The data binding in WPF is simply amazing. Since Visual Basic 3, Microsoft has been trying to find that magic combination of flexibility, robustness, and ease of use. And while WPF isn’t perfect, it has come far closer than anything before it. Unfortunately its failure model is a double-edged sword. Instead of throwing application-crashing exceptions, binding errors are quietly written to the trace listener. This can make finding the root cause incredibly hard.

The primary document on data binding in WPF is the simply titled article Data Binding Overview. While being a must-read for any WPF or Silverlight developer, it offers nearly nothing when it comes to debugging and troubleshooting. The entire section is literally just one sentence.

Debugging Mechanism

You can set the attached property PresentationTraceSources.TraceLevel on a binding-related object to receive information about the status of a specific binding.
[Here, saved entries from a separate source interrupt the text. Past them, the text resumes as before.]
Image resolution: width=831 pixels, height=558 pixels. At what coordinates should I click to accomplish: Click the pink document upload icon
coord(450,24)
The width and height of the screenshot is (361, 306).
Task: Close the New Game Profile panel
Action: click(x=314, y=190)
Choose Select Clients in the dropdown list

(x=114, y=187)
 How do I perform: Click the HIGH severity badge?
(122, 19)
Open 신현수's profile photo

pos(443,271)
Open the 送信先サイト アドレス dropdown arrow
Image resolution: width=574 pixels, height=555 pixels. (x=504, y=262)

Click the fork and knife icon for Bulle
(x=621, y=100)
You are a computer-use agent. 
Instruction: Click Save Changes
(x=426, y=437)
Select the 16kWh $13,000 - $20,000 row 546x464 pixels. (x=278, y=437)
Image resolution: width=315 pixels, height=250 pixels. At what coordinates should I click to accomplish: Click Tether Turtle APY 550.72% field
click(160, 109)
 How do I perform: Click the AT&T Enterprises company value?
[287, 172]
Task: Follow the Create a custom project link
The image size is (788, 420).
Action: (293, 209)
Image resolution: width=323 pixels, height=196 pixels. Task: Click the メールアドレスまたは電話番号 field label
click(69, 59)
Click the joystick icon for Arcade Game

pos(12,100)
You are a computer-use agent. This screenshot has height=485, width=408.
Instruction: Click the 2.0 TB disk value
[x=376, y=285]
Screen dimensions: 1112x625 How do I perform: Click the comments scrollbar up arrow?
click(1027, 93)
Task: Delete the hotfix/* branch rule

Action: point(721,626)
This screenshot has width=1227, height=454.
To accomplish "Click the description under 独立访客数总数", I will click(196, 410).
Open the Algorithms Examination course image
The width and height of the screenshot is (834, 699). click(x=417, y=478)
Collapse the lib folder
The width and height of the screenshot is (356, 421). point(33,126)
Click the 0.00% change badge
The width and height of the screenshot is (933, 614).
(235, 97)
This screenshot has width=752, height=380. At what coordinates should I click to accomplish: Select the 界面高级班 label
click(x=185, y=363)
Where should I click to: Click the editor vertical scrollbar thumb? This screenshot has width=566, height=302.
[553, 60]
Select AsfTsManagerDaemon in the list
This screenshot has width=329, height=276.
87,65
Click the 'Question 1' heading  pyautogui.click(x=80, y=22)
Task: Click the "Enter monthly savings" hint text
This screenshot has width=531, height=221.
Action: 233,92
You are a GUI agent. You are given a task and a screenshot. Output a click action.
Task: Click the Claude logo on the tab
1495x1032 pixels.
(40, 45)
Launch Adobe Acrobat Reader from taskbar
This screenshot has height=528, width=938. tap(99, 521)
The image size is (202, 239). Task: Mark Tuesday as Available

Karl Shifflett offers some instruction on reading that data binding traces, but rest of his advice consists of obvious things to check like whether or not the DataContext contains the right object. And since Silverlight often runs outside of the IDE, even that isn’t always an option.

Fortunately there are a couple of third-party tools to makes things a bit easier. Cory Plotts’ Snoop can attach to any .NET 3.5 or 4.0 WPF application. Once loaded, it gives you detailed information on the control trees, where properties are getting their value from, and any data binding errors. Snoop 2.6 is available on CodePlex under the Microsoft Public License.

Another tool is Karl Shifflett’s Glimpse. This tool cannot be attached to a Silverlight application; it must be compiled into it. Once started, it will alert the user to unhandled application and data-binding exceptions via a floating window. Glimpse for Silverlight can be downloaded from Karl’s personal blog.

An often cited technique is to add a dummy value converter and then set a break point within it. Marlon Grech goes one step further by showing how to write a Debug Converter. By hard-coding a break statement in the code he eliminates the need to manually set a break point.